#### Task item
In the text on STAP-1, which domain does STAP-1 contain in its N-terminal region?

#### Document text
# # #

Signal-transducing adaptor protein-1 (STAP-1) is an adaptor protein that is a key regulator of immune cell signaling. STAP-1 was identified as a B cell receptor (BCR) downstream signaling molecule that regulates BCR-mediated signaling by interacting with TEC; in addition, it is only expressed in secondary lymphoid tissues, such as the spleen and lymph nodes.7 STAP-1 mutation is observed in autosomal dominant hypercholesterolemia.8,9 STAP-1 contains a pleckstrin homology (PH) domain in its N-terminal region and an Src homology 2 (SH2) domain in its C-terminal region. STAP-1 SH2 domain binds to the non-T cell activation linker (NTAL), c-KIT, and c-FMS.7,10 We recently reported that STAP-1 binds to LCK, ITK, and phospholipase C (PLC)-γ1 as scaffolds to promote TCR-mediated signaling. STAP-1 deficiency impairs T cell activation, including cell proliferation, cytokine production, and TCR-mediated signaling. Moreover, STAP-1 deficiency ameliorates experimental autoimmune encephalomyelitis (EAE) and antigen-induced airway inflammation.11 We previously demonstrated that STAP-1 is critical for TCR-mediated immune responses in vivo and in vitro.11 Therefore, STAP-1 inhibition is a potential therapeutic strategy for autoimmune diseases. However, STAP-1 is an adaptor protein and forming protein-protein interactions (PPIs), which are difficult to inhibit by small molecule. In this study, we employed peptide as a tool for inhibiting PPIs due to its capability to cell penetration and target PPIs. Based on the strategy, we generated an inhibitory peptide to interfere with STAP-1–LCK binding and investigated its effects on T cell function. The optimized peptide successfully inhibited TCR-mediated activation of human and murine T cells and ameliorated EAE in STAP-1 knockout (KO) mice. Our data suggest the potential of targeting the STAP-1–LCK interaction as a new strategy for autoimmune disease treatment.
Materials and methods
Mice and cells
C57BL/6 mice were purchased from Sankyo Labo service (Hokkaido, Japan). All animal studies were approved by Hokkaido university Animal Ethics Committee. All mice were housed and bred in the Pharmaceutical Sciences Animal Center of Hokkaido University under specific pathogen-free conditions. A human T lymphoma cell line, Jurkat, and a murine T lymphoma cell line, EL-4, were cultured in RPMI 1640 supplemented with 10% fetal bovine serum (FBS) and 50 μM 2-Mercaptoethanol. Human PBMCs were purchased from Lonza (Tokyo, Japan). Murine CD4+ T cells were purified from spleen using EasySep mouse CD4+ T Cell Isolation Kit (STEMCELL Technologies Inc., Vancouver, Canada). Human PBMCs and murine CD4+ T cells were cultured in the same medium as in Jurkat and EL-4 cells.

# # #

#### Data provided
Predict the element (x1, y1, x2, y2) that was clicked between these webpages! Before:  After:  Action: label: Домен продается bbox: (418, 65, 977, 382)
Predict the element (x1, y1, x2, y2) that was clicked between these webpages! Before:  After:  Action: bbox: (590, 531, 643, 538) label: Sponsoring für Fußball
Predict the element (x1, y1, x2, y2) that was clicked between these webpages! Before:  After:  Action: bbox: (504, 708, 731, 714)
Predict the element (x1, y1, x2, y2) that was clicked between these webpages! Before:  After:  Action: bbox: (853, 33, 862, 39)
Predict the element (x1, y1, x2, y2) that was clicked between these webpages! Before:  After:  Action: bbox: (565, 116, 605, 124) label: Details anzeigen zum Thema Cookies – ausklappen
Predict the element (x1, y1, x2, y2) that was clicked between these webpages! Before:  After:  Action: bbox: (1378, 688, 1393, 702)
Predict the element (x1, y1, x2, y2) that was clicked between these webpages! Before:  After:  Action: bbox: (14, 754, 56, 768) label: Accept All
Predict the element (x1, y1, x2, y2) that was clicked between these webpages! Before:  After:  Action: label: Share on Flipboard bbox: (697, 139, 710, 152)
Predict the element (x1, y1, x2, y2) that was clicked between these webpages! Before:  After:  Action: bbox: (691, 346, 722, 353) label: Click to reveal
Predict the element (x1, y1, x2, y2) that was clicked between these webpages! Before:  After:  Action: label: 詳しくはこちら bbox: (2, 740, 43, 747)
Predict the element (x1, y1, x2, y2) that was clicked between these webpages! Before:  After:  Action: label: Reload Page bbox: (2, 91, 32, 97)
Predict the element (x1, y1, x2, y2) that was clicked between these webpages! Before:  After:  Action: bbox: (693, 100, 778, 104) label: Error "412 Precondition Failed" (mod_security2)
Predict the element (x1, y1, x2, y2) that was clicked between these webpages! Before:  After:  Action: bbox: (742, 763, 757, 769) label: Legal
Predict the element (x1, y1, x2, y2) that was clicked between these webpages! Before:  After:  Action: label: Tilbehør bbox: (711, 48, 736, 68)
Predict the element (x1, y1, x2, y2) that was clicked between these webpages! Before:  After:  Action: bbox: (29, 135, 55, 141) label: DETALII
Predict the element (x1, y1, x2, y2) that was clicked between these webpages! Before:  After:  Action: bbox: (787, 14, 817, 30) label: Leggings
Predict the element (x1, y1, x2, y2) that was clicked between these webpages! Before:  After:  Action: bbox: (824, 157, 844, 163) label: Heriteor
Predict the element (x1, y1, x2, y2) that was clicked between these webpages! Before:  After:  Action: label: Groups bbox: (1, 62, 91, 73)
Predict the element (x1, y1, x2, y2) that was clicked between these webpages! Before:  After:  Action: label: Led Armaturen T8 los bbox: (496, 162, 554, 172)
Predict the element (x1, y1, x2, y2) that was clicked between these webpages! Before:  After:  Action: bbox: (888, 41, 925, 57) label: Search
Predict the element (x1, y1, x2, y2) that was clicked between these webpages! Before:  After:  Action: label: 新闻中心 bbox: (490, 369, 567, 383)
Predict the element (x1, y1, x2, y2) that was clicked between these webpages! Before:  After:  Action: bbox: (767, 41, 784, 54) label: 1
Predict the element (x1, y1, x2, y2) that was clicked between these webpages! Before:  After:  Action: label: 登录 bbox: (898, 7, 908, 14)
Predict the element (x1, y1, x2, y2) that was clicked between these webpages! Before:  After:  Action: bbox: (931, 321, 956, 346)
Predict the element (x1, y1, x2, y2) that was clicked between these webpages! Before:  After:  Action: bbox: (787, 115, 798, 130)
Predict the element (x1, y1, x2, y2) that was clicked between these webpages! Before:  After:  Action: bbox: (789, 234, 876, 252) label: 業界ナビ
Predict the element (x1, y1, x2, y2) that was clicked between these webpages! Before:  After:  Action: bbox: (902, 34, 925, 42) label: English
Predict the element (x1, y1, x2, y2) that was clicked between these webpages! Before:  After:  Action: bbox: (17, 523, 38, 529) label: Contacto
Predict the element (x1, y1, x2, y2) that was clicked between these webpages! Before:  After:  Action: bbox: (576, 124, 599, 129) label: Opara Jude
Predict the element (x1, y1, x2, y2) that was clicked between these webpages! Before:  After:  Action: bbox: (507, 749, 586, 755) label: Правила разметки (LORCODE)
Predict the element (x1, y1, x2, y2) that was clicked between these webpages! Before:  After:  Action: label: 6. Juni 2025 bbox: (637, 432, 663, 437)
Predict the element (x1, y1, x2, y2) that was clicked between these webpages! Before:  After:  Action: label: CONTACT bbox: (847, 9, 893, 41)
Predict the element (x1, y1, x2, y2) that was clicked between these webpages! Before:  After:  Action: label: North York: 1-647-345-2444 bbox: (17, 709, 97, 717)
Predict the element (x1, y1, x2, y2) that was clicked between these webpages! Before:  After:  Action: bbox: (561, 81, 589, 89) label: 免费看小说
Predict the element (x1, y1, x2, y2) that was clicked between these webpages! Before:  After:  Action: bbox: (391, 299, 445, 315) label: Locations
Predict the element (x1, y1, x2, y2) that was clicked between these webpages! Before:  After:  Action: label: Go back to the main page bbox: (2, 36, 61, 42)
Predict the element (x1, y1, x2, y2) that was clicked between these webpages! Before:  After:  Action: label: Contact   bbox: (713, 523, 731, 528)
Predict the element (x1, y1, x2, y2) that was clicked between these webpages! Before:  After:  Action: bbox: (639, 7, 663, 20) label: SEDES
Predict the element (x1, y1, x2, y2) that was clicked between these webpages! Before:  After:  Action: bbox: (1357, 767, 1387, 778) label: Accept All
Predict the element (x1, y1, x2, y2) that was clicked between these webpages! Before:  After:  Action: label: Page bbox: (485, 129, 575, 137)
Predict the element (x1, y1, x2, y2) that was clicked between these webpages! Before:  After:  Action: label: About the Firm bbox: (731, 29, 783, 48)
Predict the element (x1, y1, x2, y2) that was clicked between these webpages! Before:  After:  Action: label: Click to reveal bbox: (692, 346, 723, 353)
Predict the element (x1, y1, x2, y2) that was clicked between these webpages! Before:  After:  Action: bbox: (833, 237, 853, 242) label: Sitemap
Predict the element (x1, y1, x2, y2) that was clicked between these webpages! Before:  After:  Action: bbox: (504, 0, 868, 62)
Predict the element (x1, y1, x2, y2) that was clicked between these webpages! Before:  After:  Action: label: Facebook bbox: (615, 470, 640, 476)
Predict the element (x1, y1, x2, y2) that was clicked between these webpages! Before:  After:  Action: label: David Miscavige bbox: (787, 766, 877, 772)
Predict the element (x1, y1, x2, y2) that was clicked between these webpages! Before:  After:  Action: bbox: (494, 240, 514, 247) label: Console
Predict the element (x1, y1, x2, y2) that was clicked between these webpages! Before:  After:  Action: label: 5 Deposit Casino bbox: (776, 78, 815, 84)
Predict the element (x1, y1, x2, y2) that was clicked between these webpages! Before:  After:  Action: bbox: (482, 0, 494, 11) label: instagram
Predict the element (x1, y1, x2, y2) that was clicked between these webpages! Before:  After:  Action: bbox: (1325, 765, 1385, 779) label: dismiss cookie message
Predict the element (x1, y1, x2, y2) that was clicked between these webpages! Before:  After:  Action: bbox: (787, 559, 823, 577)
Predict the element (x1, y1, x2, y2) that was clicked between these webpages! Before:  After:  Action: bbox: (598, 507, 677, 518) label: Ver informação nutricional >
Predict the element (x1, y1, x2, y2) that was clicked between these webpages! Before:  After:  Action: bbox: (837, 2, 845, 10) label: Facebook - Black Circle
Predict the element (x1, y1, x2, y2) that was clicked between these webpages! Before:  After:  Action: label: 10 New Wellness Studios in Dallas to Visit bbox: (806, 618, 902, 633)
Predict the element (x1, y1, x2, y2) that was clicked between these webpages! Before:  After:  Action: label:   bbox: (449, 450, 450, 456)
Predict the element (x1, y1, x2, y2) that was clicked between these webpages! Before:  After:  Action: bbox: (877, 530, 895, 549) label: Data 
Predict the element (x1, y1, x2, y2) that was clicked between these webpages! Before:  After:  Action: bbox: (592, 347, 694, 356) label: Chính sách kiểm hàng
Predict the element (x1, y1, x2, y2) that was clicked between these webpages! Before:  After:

# # #

#### Answer to this problem
A pleckstrin homology (PH) domain